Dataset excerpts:
^^^^^^^^^^^^^^^^

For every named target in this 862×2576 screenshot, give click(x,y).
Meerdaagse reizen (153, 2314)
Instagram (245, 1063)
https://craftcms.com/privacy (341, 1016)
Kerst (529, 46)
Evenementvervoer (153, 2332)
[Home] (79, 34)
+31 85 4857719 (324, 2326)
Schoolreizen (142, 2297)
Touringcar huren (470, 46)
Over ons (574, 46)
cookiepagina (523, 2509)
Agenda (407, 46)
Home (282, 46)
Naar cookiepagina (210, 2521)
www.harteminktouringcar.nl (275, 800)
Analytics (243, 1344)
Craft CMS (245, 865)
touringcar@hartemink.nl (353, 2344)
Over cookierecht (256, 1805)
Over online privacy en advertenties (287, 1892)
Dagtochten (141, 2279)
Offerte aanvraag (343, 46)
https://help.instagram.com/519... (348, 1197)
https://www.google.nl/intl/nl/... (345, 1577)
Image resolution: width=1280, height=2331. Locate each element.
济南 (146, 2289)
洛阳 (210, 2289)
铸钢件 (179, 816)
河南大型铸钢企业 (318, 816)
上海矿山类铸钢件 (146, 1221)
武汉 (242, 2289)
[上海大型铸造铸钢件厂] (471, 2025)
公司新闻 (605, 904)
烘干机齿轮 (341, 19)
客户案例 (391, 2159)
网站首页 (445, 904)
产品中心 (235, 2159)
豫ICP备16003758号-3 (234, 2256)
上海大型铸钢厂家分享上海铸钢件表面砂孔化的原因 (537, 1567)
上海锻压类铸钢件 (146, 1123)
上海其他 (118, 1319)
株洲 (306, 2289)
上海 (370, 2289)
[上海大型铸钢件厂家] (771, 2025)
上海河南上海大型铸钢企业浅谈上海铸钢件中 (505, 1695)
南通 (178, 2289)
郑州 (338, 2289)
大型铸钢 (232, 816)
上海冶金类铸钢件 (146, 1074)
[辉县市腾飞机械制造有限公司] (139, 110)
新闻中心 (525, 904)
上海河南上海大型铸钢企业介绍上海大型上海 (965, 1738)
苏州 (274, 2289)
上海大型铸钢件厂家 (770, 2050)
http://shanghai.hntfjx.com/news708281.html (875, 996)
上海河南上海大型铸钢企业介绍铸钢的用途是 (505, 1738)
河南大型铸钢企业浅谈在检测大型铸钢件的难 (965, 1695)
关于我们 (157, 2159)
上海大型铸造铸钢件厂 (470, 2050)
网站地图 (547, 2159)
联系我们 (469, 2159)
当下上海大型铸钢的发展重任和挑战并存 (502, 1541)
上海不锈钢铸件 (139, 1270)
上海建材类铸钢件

^^^^^^^^^^^^^^^^

### Your instructions
Start at the first line of the entries above. Set down each line exactly through the one with "Home (282, 46)", and stop there.

### Your solution
For every named target in this 862×2576 screenshot, give click(x,y).
Meerdaagse reizen (153, 2314)
Instagram (245, 1063)
https://craftcms.com/privacy (341, 1016)
Kerst (529, 46)
Evenementvervoer (153, 2332)
[Home] (79, 34)
+31 85 4857719 (324, 2326)
Schoolreizen (142, 2297)
Touringcar huren (470, 46)
Over ons (574, 46)
cookiepagina (523, 2509)
Agenda (407, 46)
Home (282, 46)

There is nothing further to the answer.